EXERCISE PROMPT: Pull out of the data below the stretch of lines bounded by the one containing "1000x551 pixels. Task: Click" and the one containing "Click the last", both bounds included, unchanged.

EXCERPTED DATA:
☆ ☆ ☆ ☆

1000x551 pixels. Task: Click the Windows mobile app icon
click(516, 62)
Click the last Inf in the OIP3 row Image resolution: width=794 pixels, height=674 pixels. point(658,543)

☆ ☆ ☆ ☆

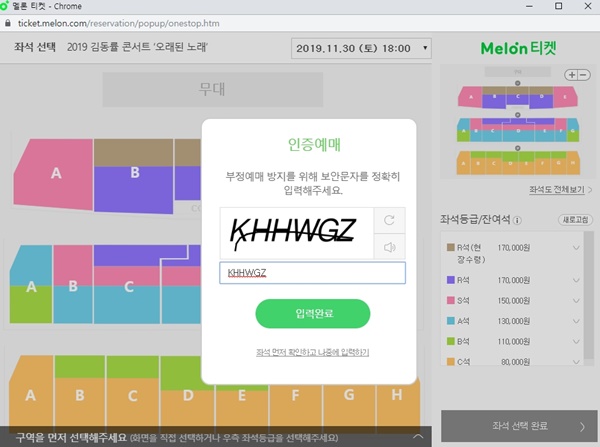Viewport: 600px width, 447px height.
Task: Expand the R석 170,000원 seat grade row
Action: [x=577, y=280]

☆ ☆ ☆ ☆

RESULT BELOW:
1000x551 pixels. Task: Click the Windows mobile app icon
click(516, 62)
Click the last Inf in the OIP3 row Image resolution: width=794 pixels, height=674 pixels. point(658,543)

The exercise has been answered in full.